# [Text section]
This is the sequel to Sagan's Idlewild, and I confess I'm not sure what to make of it.
It begins about 18 years after the conclusion of its predecessor. The human race has been all but destroyed by the Black Ep virus; the only survivors are Halloween and five others, and the children they have since brought into the world. Their chief goal (indeed, their reason for being) is to find a permanent cure for Black Ep and then repopulate the world. But Halloween and his age-mates didn't have what you'd call a normal childhood with a stable home-life, and raising children is a tricky business indeed. Most of the kids are doing OK, having normal adolescent angst, but one or two of them, well...
In fact, that's probably the best way to describe this book--it's about parenting, and how to raise sociopaths. As such, I don't find it entirely convincing; the proportion of truly amoral people in this book seems to me to be a little too high.
There's an interesting note on the effect of a religious upbringing. Five of the kids are raised in the Sufi tradition (Sufi is a mystical branch of Islam). The most stable kid in the whole bunch is one of these; he's also the most devout. He's balanced by his two older brothers, who had the same upbringing; one abandons his faith for atheism and the bright lights, while the other abandons Sufism (Sufiism? Sufi-ism?) for a more literal reading of the Koran and becomes mightily annoying to all around him.
On the whole, I don't think I like this book as much as its predecessor. It takes a while to get started, and it's less convincing. Moreover, the point I draw from it--that kids need a moderate, firm level of discipline, giving them neither too much nor too little freedom of choice and experience--seems obvious to me. But then, I grew up in a functional family.

# [Extracted information]
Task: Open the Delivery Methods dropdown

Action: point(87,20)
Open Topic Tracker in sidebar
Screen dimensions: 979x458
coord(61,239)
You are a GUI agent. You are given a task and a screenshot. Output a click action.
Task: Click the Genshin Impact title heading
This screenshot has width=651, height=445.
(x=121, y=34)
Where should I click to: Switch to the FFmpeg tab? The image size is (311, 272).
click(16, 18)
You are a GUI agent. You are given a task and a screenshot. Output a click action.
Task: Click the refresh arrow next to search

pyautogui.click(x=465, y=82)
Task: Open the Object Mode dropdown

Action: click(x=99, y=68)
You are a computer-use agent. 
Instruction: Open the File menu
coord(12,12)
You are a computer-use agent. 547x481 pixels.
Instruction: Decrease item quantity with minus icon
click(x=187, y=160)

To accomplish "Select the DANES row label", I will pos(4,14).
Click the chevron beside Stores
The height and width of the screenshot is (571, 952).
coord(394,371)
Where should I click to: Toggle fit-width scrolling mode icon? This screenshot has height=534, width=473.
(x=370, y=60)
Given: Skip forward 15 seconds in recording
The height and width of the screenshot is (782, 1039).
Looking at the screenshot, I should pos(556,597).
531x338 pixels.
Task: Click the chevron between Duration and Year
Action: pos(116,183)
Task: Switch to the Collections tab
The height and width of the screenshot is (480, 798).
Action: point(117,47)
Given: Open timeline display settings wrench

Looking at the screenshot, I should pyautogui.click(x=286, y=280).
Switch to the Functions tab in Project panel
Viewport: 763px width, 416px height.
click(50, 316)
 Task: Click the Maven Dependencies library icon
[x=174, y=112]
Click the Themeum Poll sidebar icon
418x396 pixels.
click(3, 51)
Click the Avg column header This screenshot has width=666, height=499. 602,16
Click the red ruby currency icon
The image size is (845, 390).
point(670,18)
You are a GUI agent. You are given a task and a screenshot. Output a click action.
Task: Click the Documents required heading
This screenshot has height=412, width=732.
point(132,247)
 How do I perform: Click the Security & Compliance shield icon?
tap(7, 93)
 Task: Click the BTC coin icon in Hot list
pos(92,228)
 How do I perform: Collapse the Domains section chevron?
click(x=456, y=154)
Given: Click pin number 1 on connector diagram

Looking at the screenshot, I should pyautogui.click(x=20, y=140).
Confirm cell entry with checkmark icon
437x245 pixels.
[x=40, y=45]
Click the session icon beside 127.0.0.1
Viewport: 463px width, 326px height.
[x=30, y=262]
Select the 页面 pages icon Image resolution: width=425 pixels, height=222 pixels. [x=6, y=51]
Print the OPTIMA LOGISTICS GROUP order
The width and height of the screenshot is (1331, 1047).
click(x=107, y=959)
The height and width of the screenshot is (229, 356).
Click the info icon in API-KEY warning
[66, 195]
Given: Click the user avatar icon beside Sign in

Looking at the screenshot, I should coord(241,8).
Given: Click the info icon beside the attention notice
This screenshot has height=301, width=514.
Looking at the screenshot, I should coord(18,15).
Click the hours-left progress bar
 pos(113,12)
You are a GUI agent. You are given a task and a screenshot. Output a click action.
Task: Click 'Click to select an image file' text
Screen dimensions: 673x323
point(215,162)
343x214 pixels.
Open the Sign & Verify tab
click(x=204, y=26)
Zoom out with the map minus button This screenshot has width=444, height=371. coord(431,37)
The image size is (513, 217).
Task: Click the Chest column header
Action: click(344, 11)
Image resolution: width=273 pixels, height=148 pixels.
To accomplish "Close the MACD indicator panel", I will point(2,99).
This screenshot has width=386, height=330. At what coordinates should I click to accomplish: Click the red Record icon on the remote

# [What to work on]
1) How would you render this sentence from the book review in Spanish: "It takes a while to get started, and it's less convincing."
2) According to the book review, how long after the end of its predecessor does the sequel begin?

# [Responses by item number]
1) Tarda un poco en arrancar y es menos convincente.

2) About 18 years after the conclusion of its predecessor.